Implications for Mangroves and the Everglades

This study represents one of the first attempts to provide complementary approaches for assessing microbial community structure (PLFA and T-RFLP profiles) and function (enzyme activity, porewater chemistry, and gas fluxes) in a mangrove peat soil exposed to simulated sea level rise. While other work has provided great insight into the mechanisms and time-scales with which coastal wetland biogeochemistry and microbial ecology respond to sea level rise at the freshwater end of the salinity spectrum (Weston et al. 2006; Neubauer 2011; Weston et al. 2011; Hopfensperger et al. 2014), less research has addressed the impacts of sea level rise on brackish and saline wetlands. Based on the findings of this study, increases in the depth and duration of tidal flooding may have a greater impact on the microbial community function and structure than the physiochemical changes brought about by salinity increases alone. Possibly, a positive feedback related to increased inundation may develop to encourage vertical accretion in saline wetlands- an increase in the depth of tidal inundation provides additional inorganic sediment to enhance vertical accretion and plant productivity (Fagherazzi et al. 2012; Morris et al. 2002), while also diminishing the rate of soil organic C loss (Chambers et al. 2014) and shifting the microbial community composition toward specialized species adapted to lower ORP conditions. The findings of this study emphasize the speed with which microbial indicators can respond to sea level rise stressors (i.e., within a 10-week experiment), making measurements of enzyme activity and community structure potentially useful tools for managers trying to detect early warning signs of coastal ecosystem change.

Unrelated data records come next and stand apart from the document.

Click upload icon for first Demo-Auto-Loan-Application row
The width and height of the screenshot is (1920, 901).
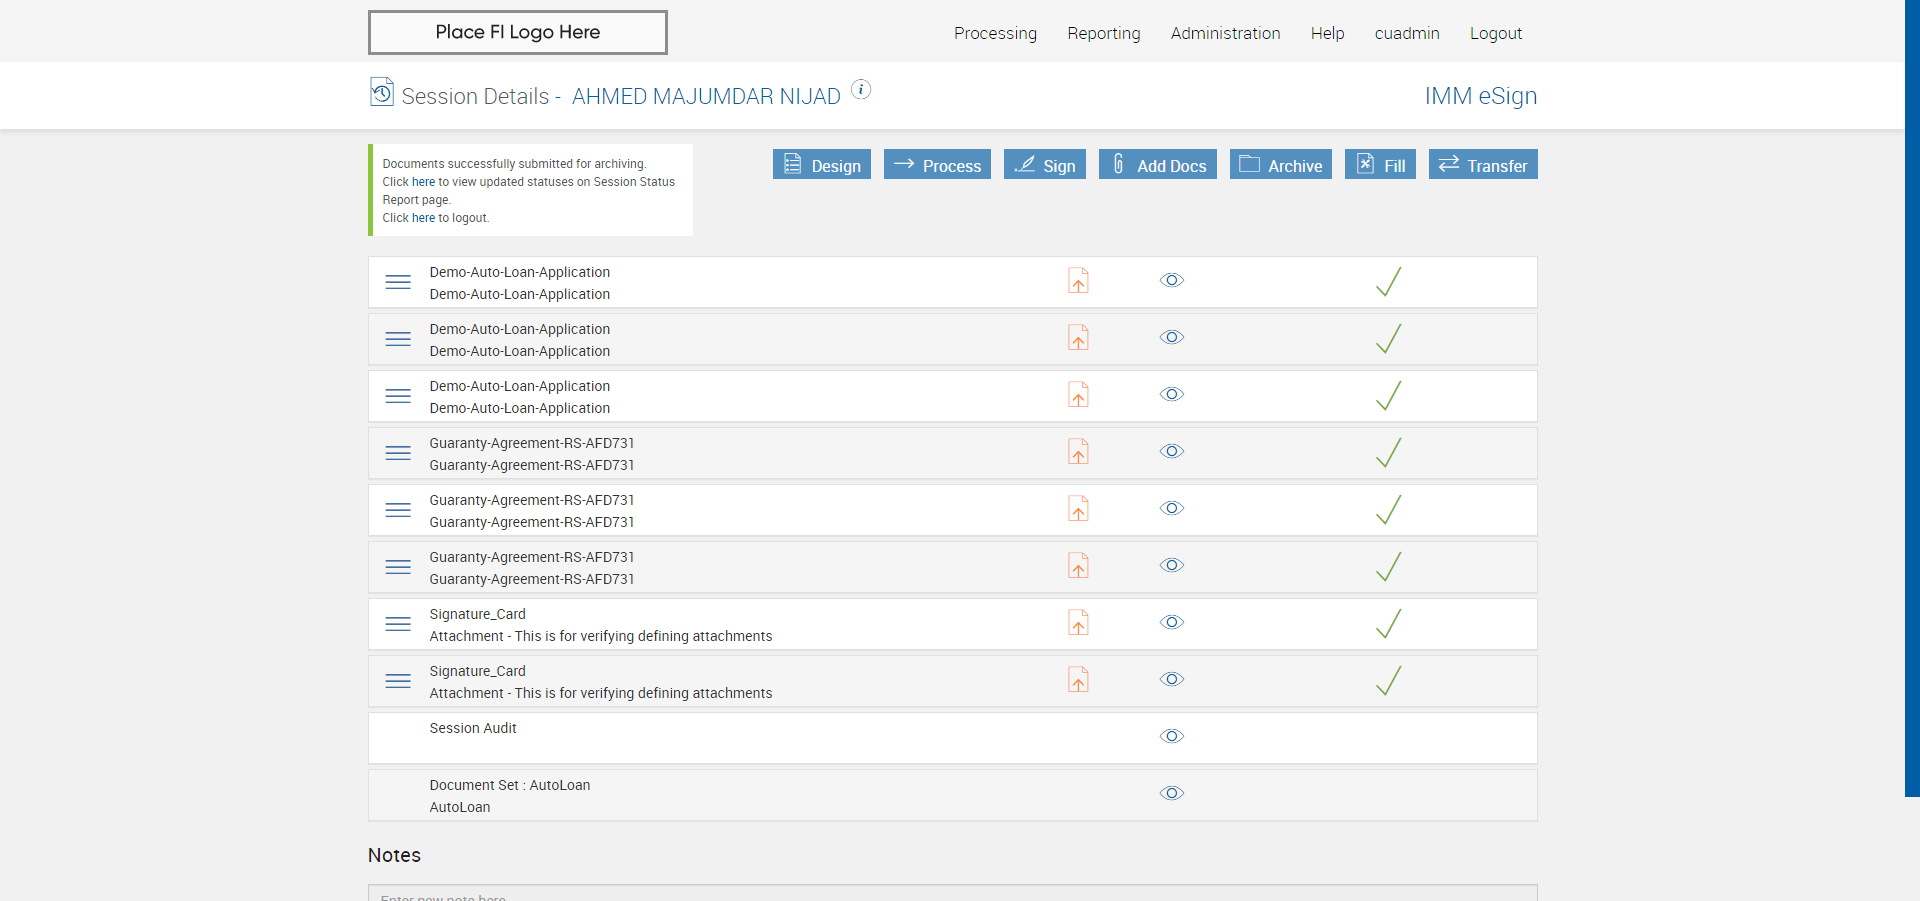click(1078, 281)
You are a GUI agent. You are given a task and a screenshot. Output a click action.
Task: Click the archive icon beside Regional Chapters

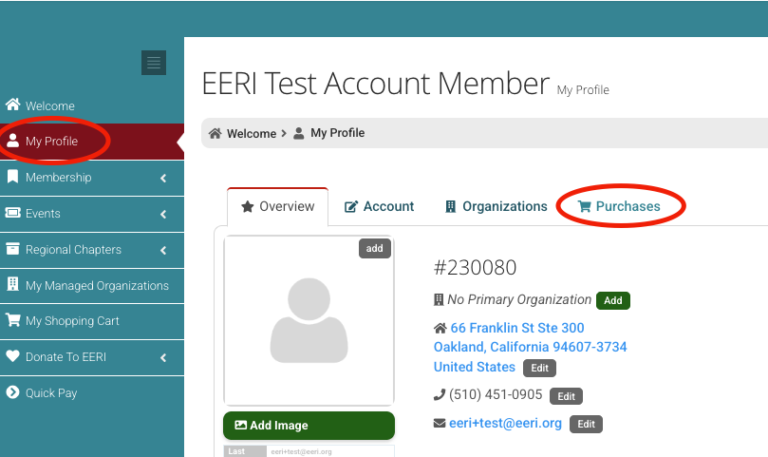coord(13,249)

The Florida Everglades represents the largest mangrove forest in the conterminous U.S. and is highly vulnerable to sea level rise (Welch et al. 1999; Titus and Richman 2001). Studies have documented the expansion of saline marshes and mangroves at the expense of freshwater vegetation in various regions of the Everglades (Ross et al. 2000; Smith et al. 2009). Our results suggests changes in the soil microbial community are likely to precede any observed changes in plant community distribution. Identifying microbial shifts and understanding the implications of these changes on important ecosystem functions, such as soil C storage and porewater nutrient availability, could greatly improve our ability to predict the consequences of saline wetland expansion and understand the factors that contribute to coastal wetland resilience to sea level rise. Furthermore, our data demonstrates a strong relationship between the activity of AP (an enzyme that regulates P-cycling) and CO2 flux, but no relationship the between the N-cycling enzyme NAG and CO2 flux. This is interesting in light of a substantial body of literature documenting the juxtaposition of the historic Everglades (a P-limited system (Davis 1991)), and the Gulf of Mexico (an N-limited system (Boyer et al. 1997; Rivera-Monroy et al. 2007)). Our results provide evidence this region of the Everglades (located ~4 km inland from the Gulf of Mexico) may still be P-limited. Understanding where the shift in limiting nutrient from P to N occurs within the coastal zone could help scientists predict how the Everglades will respond to sea level rise and associated saltwater intrusion.